Why is crawl budget important?

Search engines need to perform the process of crawling and indexing sites correctly in order to effectively determine SERP rankings. Here is where crawl budget is important: this term refers to the number of pages Google examines on your site during each crawl.

If you have a small website, you probably don’t have to worry about the crawl budget too much. However, if you have an E-commerce or mega site with more than 1,000 unique pages, you’d better start to optimise it with the budget in mind.

The great content case

At greatcontent, we provide multilingual content production services in over 30 languages and variations. Our 1,000+ clients and the members of our large freelance author community are based in many different countries and speak different languages as their mother tongue. This means our website must effectively serve several countries (or at least those of our high-value languages) and we must manage the crawling and indexing processes by the search engines for the different language versions and their many pages.

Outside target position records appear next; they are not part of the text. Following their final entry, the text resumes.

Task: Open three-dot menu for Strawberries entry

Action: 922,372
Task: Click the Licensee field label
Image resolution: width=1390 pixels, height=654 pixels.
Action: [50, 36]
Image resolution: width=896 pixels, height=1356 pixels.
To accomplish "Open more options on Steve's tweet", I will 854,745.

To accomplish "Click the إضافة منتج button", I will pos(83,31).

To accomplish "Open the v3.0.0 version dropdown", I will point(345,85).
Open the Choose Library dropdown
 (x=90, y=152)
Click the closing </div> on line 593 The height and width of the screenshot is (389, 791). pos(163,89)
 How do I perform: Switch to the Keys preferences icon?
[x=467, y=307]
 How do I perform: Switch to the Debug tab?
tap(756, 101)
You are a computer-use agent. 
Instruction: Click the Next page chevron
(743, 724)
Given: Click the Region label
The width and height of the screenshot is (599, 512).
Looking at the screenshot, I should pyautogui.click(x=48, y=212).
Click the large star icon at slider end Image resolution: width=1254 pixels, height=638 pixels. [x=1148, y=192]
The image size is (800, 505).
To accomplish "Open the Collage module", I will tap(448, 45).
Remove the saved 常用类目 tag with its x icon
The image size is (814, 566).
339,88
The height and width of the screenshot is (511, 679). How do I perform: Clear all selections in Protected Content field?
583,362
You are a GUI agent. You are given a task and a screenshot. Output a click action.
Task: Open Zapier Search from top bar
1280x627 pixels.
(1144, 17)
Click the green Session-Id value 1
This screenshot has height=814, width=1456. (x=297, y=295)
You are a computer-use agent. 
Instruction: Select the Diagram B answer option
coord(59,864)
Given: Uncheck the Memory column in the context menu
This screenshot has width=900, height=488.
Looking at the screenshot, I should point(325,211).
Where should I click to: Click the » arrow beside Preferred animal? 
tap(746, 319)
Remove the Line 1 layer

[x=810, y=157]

Currently, we are in a transition process. We recently released a new version of our website which is only available in three languages, and we are working on creating new content for all the languages of the countries we target. This means having a large number of pages (essentially, one version of the site for each language) that must be indexed by Google. This is where crawl budget becomes crucial. So what should we do to ensure it is used in the most effective way?

How to detect crawl problems using Oncrawl

The first thing we need to do is gather as much information as possible.

1 . Adding data sources
One of the advantages of Oncrawl is that it allows you to integrate various data sources in order to gain a global view of what’s happening on your site.
You can then connect all the information from the different sources such as Google Analytics and Google Search Console. Best of all, you can integrate third-party data tools like SEMrush (via CSV files) and Access Log files that give you the data pertaining to the access that both Google and your users have to your site.
Want to know more about how to connect external data sources? You can watch this video:

 

2. Log monitoring

Log monitoring is definitely one of the added-value features of Oncrawl.
You can easily add information from your server’s Access Logs. Oncrawl provides you with an FTP account which allows you to import the Logs files from your server into your Oncrawl project.
You can see how this information is combined in this video:

With Oncrawl, you have two options when importing Access Logs:

  • Upload them manually (you’ll have to do it for every date you want to have data for)
  • Include script in the source server so that Logs are sent automatically.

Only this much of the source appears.